Painted and powdered, her hair all kind of wild, the strangest hat, and pants, mind you, in the middle of the afternoon! I feel so sorry for poor Miss Lavinia. She set such store by that boy! But it never pays to bring up other people’s children, does it? I can remember how she used to sit out there in the garden by the hour playing with him and reading to him. A waste of time, I say—but aren’t you surprised that he should do this? It seems as if he might have managed to stay respectable even if he is divorced.”
Aunt Katie looked up from the potatoes she was frying for the minister’s breakfast and smiled. “Oh, didn’t you know who that was? It’s one of his daughters. He has two, but this must have been the younger one. She’s only a child, fourteen, I think Mr. Bannard said, and she’s been off at boarding school—I suppose you must expect some craziness from little girls nowadays; there is so much more freedom in the world, especially in New York. But isn’t it nice Mr. Greeves has two daughters to keep him from being lonely? The other one is a little older. Her name is Silver. Mr. Bannard says she is the perfect picture of her mother’s portrait hanging over the mantel in the drawing room. Do you remember it, that lovely Sargent painting?”
“No,” said Lizette, coldly eyeing her adversary. “I don’t go over there. That Mrs. Truesdale doesn’t show herself very friendly. I think she takes on airs. Daughters, you think then? Are you quite sure? Well, I suppose the minister ought to know.” She surrendered the bit of scandal reluctantly. “It certainly is strange we never heard of them before. Daughters! Well, he better keep a little control of them then. One of ‘em was having carrying on in her room last night, I’ll tell you! Dancing, that’s what she was doing, in her underwear! A great big girl like a full-grown woman takes up with such outlandish fashions it’s time she was stopped by law, I say.”
“Well,” said Aunt Katie soothingly, “we don’t all have the same taste in dress, you know—”
“Dress!” sniffed Mrs.
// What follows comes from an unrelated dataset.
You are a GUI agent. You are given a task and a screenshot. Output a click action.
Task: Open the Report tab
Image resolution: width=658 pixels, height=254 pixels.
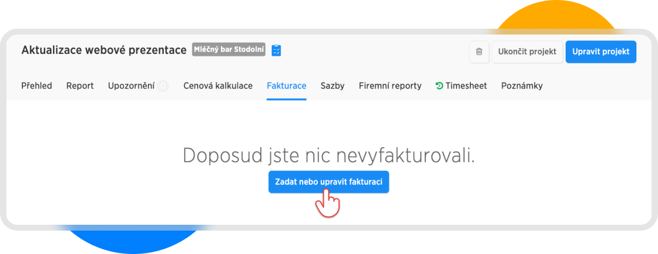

Weldon. “Undress, I should say! However, as you say, it takes all kinds to make a world. Well, I just ran over to see if you could let me have a cup of sour milk. Mine got too sour, and I had to throw it out.”
Aunt Katie always seemed to have whatever was needed by anyone, and the sour milk was immediately forthcoming.
There being no further excuse for lingering, the neighbor lingered anyway.
“The minister told you! So he’s been over to the Silver place already! He’s a good deal younger than Pat Greeves. He must be nearer the age of one of the daughters. Curious he should run after a man like that right off the first day! I thought he set up not to be a tody-er, but I suppose they’re all alike. They know which side their bread is buttered when a rich man comes along.”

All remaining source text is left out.